My theory is the Book Ex employed a small army of orphans who knew the locations of the books published by, among many others, Random House, Harper and Row, Gallimard, St. Martin’s, and the Loeb Classics (during my tenure, reduced to a small band of obscure Greeks, the most notable among them probably Diodorus Sicilus). The little green volumes, and one or two red Latin ones clung to a small shelf upstairs beneath a grimy wired glass window where a local professor tended his sorrowful mushroom garden of archaic porn.

On slow days, we’d dismantle the local prof’s Porn stash, and meticulously redistribute it throughout the stacks. Before long, it would reform itself under the same grimy window. Sometimes new erotic titles would make an appearance there.

No one knew how they got past management, which was Dobsonian fundamentalist in orientation. We assumed the professor was purchasing his books and setting up his “skin crib” away from the prying eyes of his wife, who admittedly, must have been a real hardass if she wouldn’t let him read Fanny Hill at home.

I can see why she might have been disturbed by some of the newer additions, especially if getting roughed up and peed on was not her thing.
Hell. It disturbed me.

A customer would have to approach the long front desk (more like a bar, and probably a relic of the drinking establishment), ask for a book and identify the publisher. If they couldn’t, there were large publisher’s indexes to consult. This was more than likely done by the original owner, a man with the appropriately Dickensian name Marley, who was reputed to be every bit the skinflint his name suggested. I never met him. His beneficiaries ruled from afar.

Marley would then summon one of his dusty, rattle-chested orphans forth into the endless dark stacks to hunt down a law textbook (in my day, that would be Wayne), or Karl Woermann’s “Geschicte der Kunst” which I thought I remembered seeing in the sad professor’s porn crypt, and I would run upstairs, because I was one of the few employees who still had knees.

I enjoyed working there for the most part, at least until the first year law students showed, already jacked up for the elaborate pissing contest they were doomed to lose.
It became unbearable for me to take a bunch of shit from a bunch of gel-scalped mokes lining up for a feeble shot at a fourth or fifth tiered school, in a discipline already overrun with people possessing actual talent and acumen; not to mention the scores of rich legacy shitheads being groomed to rule the country for the next ten years. Although I’m sure some of the latter group acquired their textbooks by theft, too.

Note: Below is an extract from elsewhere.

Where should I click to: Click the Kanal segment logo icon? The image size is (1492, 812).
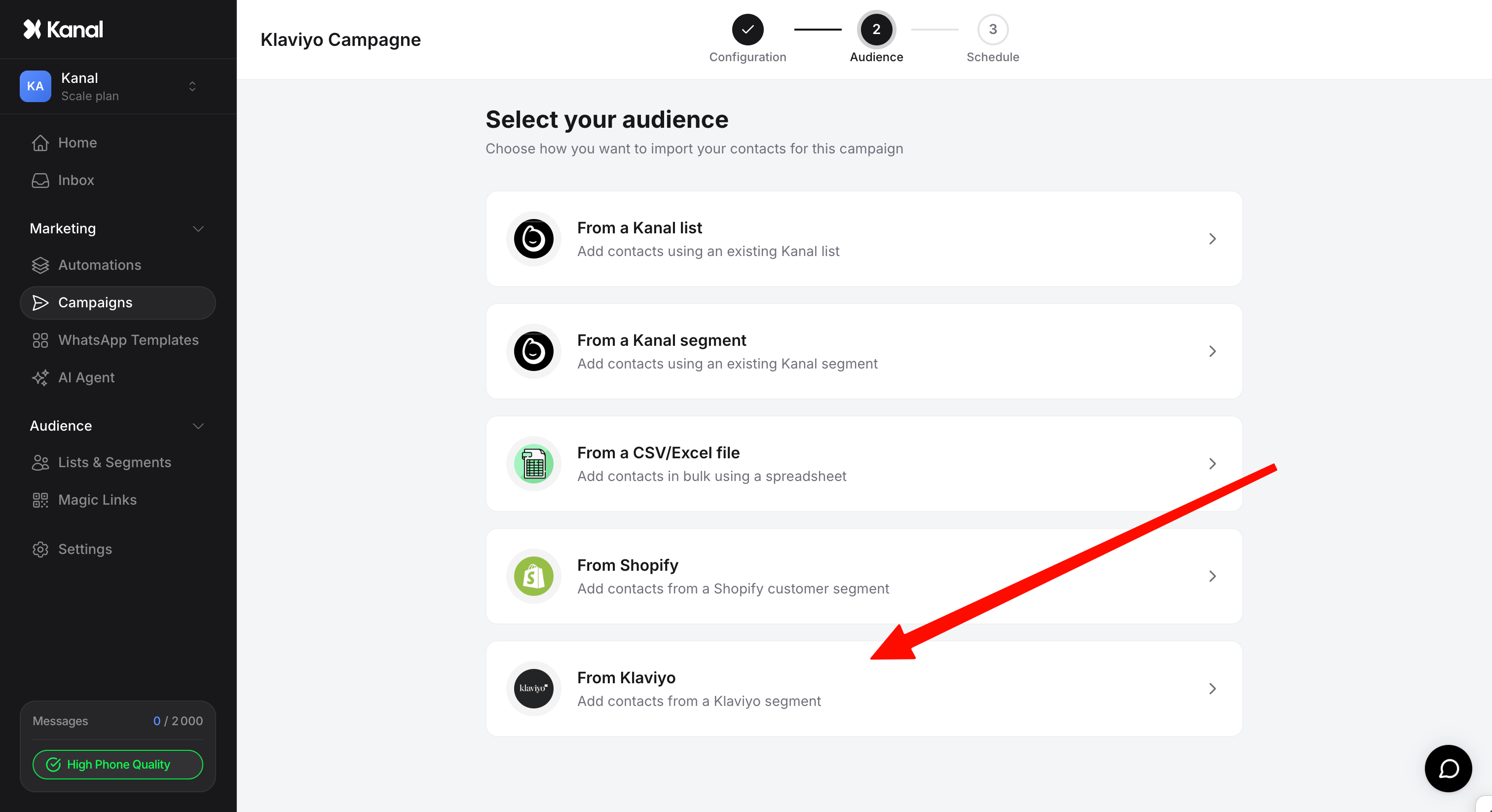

I had other priorities, and quit. I had a barn to build anyway.

The Book Ex went out of business a few years back, selling books by the pound.

Now it appears the building is going to be rehabbed into a restaurant. I always thought it would be a much better spot to tie one on than it was to sweat one off, and a plate of fried eggs and a grilled cheese sandwich would have made it heaven. But no books?- screw it.

*Stefan Themerson, Hobson’s Island
One of many lovely books I purchased with my employee discount.